Seems that we’ve caused something of a stir in the cycling community. Westword, the Denver-based publication and venerable soapbox for all things interesting, has an article in the next print about Danno and his verbal, velo blunders. The article is, in a word, mothergrabbin’ hilarious. Okay that’s two words. The photo at right was borrowed (or stolen, depending on how much of a tight ass you are) from the feature. But you can tell I didn’t shoot this pic for a number of reasons:
1. Vladimir Lenin is dead.
2. I usually avoid Bolshevik revolutionists when choosing shirt models. They tend to be over-bearing, prissy prima donnas.
3. I will never make a v-neck t-shirt (at least not for a man). If you choose to look like Michael Jackson, look elsewhere, buddy.
But I highly suggest checking out the article. I pee’d my pants, twice, while reading it.

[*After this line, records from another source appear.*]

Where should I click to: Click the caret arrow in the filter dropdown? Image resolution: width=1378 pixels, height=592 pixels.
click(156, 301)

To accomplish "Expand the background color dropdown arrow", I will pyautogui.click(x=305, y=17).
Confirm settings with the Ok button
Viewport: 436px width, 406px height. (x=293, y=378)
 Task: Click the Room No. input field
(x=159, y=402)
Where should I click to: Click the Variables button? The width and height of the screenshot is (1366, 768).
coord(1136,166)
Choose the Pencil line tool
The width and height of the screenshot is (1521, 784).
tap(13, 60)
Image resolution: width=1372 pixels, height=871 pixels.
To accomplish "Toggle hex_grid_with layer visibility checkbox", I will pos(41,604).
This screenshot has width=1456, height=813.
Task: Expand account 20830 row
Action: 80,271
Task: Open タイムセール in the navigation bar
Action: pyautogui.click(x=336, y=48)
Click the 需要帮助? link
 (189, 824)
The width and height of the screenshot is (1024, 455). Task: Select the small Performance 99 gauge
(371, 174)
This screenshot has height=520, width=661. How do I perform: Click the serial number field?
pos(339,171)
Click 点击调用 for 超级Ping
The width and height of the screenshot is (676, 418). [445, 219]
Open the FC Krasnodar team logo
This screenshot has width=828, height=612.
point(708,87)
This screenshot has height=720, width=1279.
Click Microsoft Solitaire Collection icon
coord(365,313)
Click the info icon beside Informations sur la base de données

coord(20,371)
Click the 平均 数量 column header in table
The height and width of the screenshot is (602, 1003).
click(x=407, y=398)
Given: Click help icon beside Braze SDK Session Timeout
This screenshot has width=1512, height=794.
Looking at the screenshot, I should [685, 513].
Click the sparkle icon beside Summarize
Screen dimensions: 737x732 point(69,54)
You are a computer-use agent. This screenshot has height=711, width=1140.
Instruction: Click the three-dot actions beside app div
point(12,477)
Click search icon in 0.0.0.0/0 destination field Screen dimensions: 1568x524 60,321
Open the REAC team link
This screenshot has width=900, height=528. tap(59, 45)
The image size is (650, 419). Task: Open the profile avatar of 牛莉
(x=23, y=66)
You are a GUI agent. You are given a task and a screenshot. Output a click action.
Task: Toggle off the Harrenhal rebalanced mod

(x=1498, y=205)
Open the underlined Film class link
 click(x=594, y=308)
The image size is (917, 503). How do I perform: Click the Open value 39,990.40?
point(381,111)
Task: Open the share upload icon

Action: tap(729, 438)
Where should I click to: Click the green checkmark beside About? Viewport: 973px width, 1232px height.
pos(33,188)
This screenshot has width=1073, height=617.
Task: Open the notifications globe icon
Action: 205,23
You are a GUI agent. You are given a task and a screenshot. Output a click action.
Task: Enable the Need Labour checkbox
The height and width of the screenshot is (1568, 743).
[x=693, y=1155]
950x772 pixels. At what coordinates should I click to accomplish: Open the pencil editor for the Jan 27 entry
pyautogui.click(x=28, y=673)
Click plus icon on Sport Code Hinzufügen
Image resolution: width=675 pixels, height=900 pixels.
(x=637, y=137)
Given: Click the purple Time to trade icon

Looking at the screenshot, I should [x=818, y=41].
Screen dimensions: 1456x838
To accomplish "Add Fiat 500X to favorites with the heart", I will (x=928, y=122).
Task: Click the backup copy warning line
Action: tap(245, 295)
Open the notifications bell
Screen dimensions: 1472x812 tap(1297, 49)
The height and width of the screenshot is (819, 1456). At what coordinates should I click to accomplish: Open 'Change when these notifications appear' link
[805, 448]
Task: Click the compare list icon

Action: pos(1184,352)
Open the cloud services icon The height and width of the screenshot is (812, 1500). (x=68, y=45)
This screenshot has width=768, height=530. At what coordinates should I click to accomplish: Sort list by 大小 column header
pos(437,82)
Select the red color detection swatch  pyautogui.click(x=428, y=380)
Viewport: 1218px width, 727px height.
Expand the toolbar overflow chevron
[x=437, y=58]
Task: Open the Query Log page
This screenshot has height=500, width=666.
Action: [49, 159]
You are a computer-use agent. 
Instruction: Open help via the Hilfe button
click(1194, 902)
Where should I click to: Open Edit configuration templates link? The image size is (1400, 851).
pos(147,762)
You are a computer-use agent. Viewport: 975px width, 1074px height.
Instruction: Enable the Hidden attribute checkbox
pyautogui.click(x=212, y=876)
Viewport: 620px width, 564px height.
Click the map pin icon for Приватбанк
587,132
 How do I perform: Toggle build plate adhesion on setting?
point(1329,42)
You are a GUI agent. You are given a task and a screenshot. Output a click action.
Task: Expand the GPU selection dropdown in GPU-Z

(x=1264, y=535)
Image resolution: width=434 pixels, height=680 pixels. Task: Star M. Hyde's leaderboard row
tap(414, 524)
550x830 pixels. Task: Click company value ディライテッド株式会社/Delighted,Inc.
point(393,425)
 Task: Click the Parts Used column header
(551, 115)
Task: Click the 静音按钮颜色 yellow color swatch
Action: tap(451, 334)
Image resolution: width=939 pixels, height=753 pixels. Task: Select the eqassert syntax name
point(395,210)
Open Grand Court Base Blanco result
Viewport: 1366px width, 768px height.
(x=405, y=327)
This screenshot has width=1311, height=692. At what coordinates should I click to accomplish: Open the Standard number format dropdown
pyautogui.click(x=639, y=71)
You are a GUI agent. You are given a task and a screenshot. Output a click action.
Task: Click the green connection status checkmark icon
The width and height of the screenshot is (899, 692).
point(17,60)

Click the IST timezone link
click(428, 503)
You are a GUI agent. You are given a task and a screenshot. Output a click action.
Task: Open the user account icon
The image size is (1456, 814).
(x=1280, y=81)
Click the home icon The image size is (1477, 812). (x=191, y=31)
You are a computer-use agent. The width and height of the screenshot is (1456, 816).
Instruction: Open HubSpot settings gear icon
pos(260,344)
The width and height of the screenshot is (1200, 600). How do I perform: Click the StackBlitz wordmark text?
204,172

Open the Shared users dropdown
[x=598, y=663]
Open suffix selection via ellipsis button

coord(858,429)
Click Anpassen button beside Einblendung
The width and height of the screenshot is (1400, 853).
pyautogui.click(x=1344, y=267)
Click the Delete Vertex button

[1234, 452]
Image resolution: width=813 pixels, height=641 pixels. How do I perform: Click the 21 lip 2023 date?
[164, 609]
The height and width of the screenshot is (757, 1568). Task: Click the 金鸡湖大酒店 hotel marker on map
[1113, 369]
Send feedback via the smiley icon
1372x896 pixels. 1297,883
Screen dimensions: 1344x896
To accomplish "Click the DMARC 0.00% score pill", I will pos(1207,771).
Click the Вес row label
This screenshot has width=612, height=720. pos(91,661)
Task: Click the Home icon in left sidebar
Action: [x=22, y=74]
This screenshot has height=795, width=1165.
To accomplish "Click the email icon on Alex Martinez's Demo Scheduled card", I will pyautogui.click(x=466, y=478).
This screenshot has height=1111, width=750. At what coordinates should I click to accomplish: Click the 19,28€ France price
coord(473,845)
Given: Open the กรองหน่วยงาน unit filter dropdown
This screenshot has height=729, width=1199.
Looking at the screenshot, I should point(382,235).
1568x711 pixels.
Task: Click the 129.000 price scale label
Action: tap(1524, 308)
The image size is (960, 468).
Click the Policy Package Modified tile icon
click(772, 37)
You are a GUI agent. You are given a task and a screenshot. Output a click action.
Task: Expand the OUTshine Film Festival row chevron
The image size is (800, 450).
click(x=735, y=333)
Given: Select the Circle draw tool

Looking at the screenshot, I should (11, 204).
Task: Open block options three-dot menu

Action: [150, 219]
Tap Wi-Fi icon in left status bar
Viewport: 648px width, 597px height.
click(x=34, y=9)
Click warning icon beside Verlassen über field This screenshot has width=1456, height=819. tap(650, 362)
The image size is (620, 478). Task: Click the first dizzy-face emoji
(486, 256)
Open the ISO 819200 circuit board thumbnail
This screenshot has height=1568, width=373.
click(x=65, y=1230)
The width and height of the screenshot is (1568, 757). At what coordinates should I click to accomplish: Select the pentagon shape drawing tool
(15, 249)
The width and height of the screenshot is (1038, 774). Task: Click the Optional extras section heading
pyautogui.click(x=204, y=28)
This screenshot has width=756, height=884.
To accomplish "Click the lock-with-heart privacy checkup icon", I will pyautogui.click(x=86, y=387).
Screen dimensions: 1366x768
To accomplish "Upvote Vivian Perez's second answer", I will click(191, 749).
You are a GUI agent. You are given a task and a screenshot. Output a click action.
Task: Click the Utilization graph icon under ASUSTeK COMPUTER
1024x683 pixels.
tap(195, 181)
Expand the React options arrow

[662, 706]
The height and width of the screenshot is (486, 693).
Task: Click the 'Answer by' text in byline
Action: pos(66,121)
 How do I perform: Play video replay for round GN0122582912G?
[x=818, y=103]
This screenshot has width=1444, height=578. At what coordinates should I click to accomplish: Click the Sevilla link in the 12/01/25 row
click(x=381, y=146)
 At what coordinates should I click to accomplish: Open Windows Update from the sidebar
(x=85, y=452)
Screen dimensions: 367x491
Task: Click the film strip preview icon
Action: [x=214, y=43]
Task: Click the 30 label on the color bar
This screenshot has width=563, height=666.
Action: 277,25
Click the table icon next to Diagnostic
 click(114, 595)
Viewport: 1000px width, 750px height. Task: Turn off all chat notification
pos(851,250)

“Bike Share” is now available for pre-order on the Alchemist site. 100% organic, ring-spun cotton. Itch-Free, tagless label. Phthalate-Free ink. Plantable, seeded hang-tag. Yadda, yadda, yadda. Available in men’s and women’s. Expected arrival date of Sept 21, 2010. For the folks who can’t squint hard enough to read the type, it goes like this: Bike Share is the Gateway to Sinister World Domination. “This is bigger than it looks on the surface . . .” -Dan “McCarthy” Maes.
This is a limited edition design. When they’re gone, they’re gone.
Jefe (if it is indeed Jeff Wu who is the author)-
The picture is of Vladimir Lenin (vice Stalin). I can not speak to whether Lenin ever actually wore on of your shirts, however. Seems doubtful.